Однако в карете с задернутыми, несмотря на поздний, почти ночной час, репсовыми шторками Росси по ощущению пути и времени поездки догадался, что везут его не в департамент, не в жандармское управление, а в какое-то другое место. Не в дом ли предварительного заключения? Он знал, что условия там сноснее, нежели в Петропавловке, но не только не ободрился, а волновался все сильнее, как волнуется при подобных перемещениях арестант, утративший душевное равновесие.
Карета остановилась. Росси увидел какие-то деревянные низенькие строения. Не то казармы, не то скиты. Мелькнули какие-то люди в белом, они несли что-то тяжелое, простертое на носилках, на Росси пахнуло карболкой, йодоформом.
Росси провели в один из бараков, и он сразу же ощутил отрадную теплую сухость здешнего воздуха: всем телом, всей кожей, порами истосковался он по сухому воздуху. Арестант огляделся, неподалеку стояли кучкой жандармские офицеры, среди них и майор Скандраков.

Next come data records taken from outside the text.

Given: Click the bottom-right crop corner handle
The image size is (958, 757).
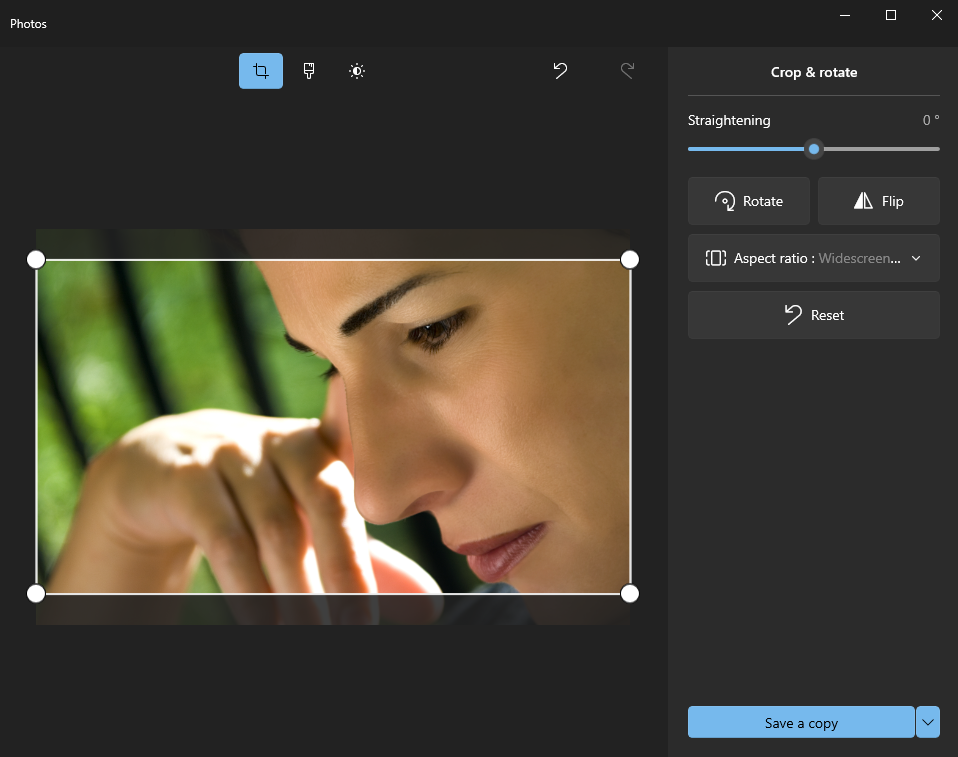Looking at the screenshot, I should 630,594.
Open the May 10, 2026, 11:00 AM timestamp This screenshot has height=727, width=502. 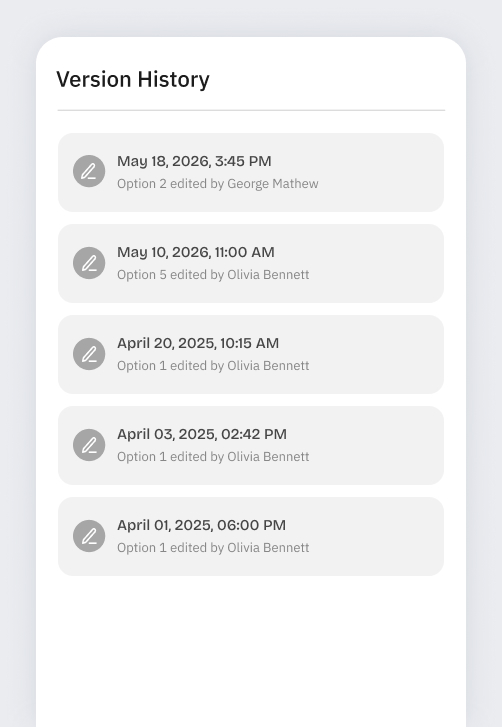[196, 252]
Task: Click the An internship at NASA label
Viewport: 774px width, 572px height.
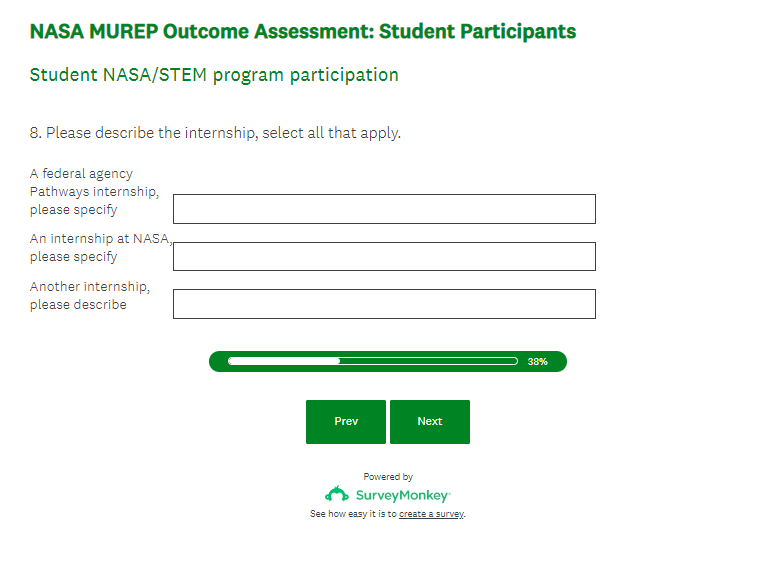Action: pos(100,248)
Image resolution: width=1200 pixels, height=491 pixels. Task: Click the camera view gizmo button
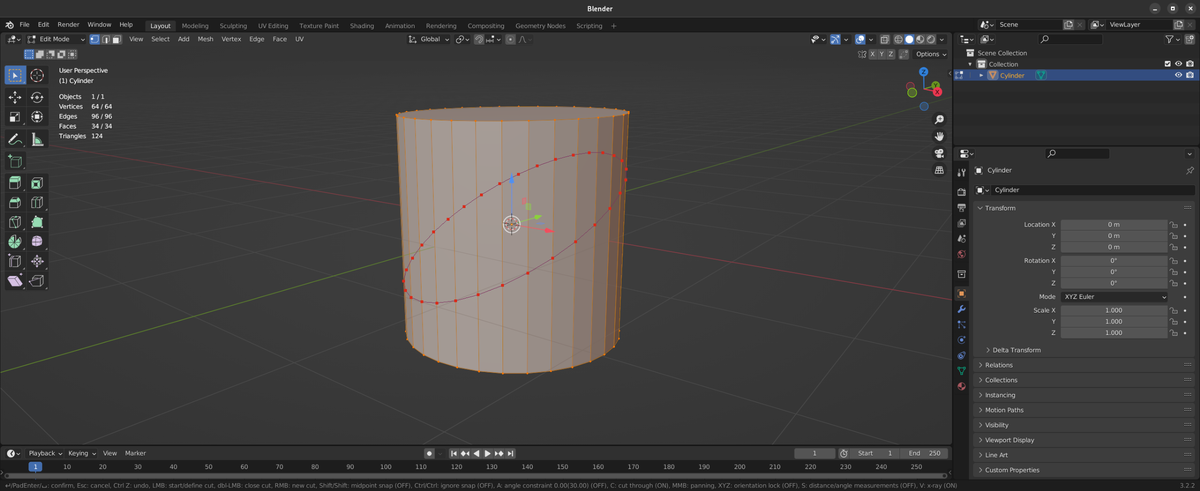click(x=939, y=153)
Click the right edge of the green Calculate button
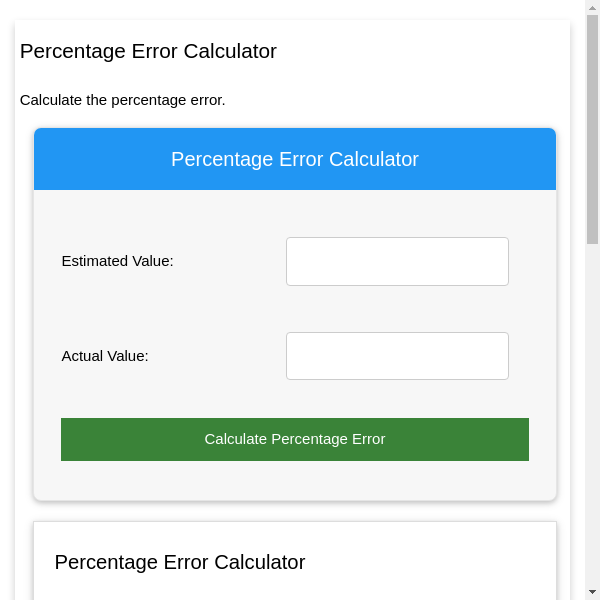This screenshot has height=600, width=600. [522, 439]

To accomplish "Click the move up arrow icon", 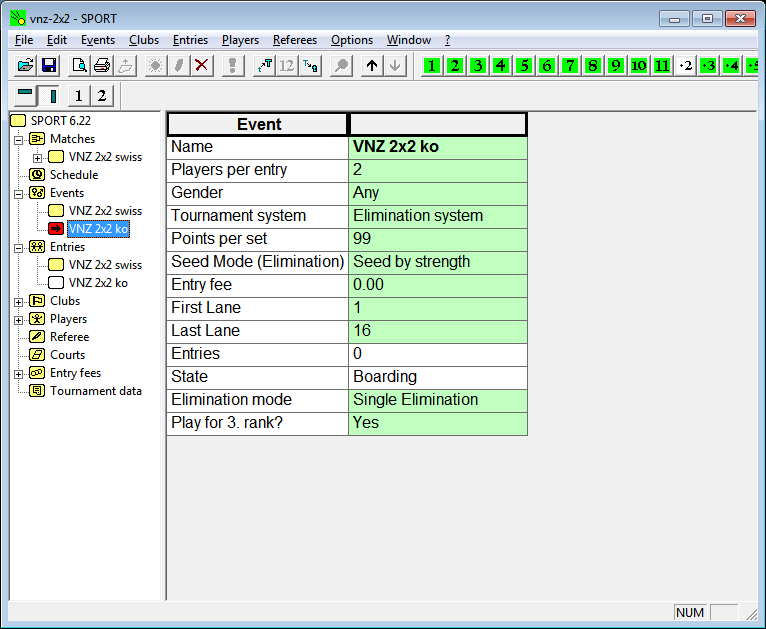I will point(372,66).
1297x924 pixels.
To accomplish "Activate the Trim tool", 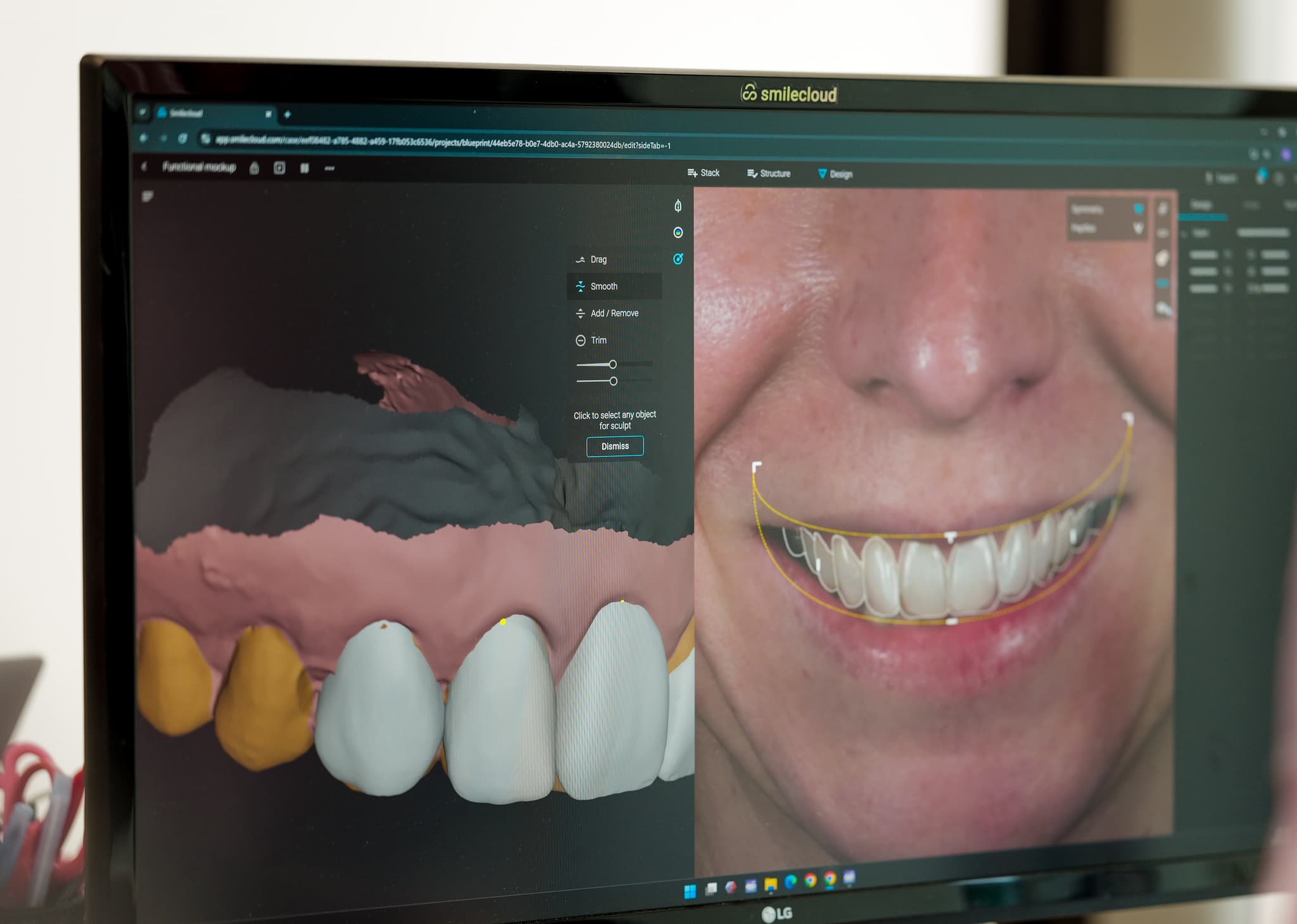I will click(x=598, y=341).
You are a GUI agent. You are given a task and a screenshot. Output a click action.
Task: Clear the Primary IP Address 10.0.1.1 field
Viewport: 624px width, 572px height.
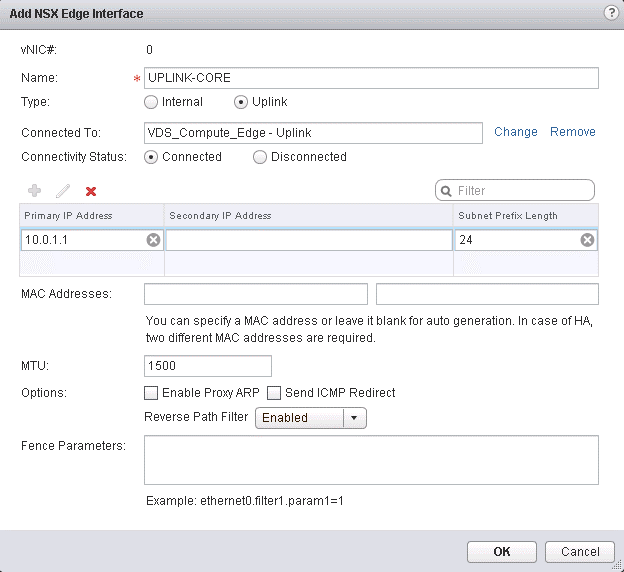tap(153, 240)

Минуту спустя все эти господа удалились в соседнюю комнату. Росси, оставшись с безмолвными унтерами, напряг слух. Ничего не было слышно. К запаху йодоформа и карболки теперь примешался запах казенного варева.
Из-за дверей с матовыми стеклами донесся голос:
– Давайте его сюда!
Росси провели в комнату. Едва перешагнув порог, он остановился пораженный.
– Ближе! – резко и раздраженно скомандовал кто-то. – Нечего пятиться!
Росси не понял, ему ли приказывают, он ли пятится, повиновался не окрику, а напряжению этих жутких запавших глаз, вперившихся в него из-под шапки бинтов.
Раненый был обложен подушками. Его чудовищную, круглую, как у водолаза, голову поддерживал Скандраков. И журчал, журчал: «Умоляю, спокойнее. Умоляю, Николай Дмитрич. Не волнуйтесь. Этот? А? Внимательнее, Николай Дмитрич. Этот?»
Судовский, племянник и помощник покойного Судейкина, молча, с пристальностью, ощутимой, как мускульное усилие, смотрел на смуглого, почему-то, как казалось Судовскому, все горбившегося, горбившегося человека.
У Росси неровно и сильно стучало в висках. Будто и не кровь стучала, но мысль о том, что если вот эта чудовищная, эта круглая голова, если она кивнет – конец, конец, конец… Если она кивнет, конец: все тотчас будет открыто, потому что нет сил дольше запираться, потому что не может человек терпеть такую пытку. И если б Судовский признал в Росси убийцу, Росси, конечно, тут же, в этом вот помещении, в госпитале назвал бы имена, которые узнал на Забалканском от Дегаева, – имена подлинных убийц…
Но Судовский молчал. Было слышно его трудное, с клекотом дыхание. Глаза Судовского словно бы слабели, обессилевали, меркли.
Скандраков и полковник Оноприенко склонились над койкой. Потом полковник выпрямился, злобно крикнул:
– Уведите!
Унтеры схватили арестанта. Чуть не волоком волоча, пронеслись через длинный покой, втолкнули в карету. Росси чувствовал, что погиб: ему казалось, что Судовский опознал его.
Офицеры, собравшиеся в палате, очень жалели Коко: бедняга почти без памяти. Однако решили не откладывать «расспрос», крайне необходимый следствию. Нынче все-таки Судовскому полегчало. Нельзя тянуть: хирург Рождественских бараков Красного Креста не ручается за пациента. Еще бы! Двадцать шесть осколков костей, извлеченных из черепа, – это чего-нибудь да стоило.
Офицеры терпеливо ждали, пока сиделка кормила больного куриным бульоном (Судовскому готовили отдельно); потом Коко выпил столовую ложку кагора, полежал с закрытыми глазами, наконец произнес внятно, но глаз не открыл:
– Пожалуйста, господа.
– Не сочтите нас бессердечными, Николай Дмитрич, – прожурчал Скандраков. – Мы понимаем, вам очень тяжело вспомнить, понимаем, но ведь что же делать-то, необходимо.
– Государю императору докладываем еженедельно, – просительно добавил полковник Оноприенко.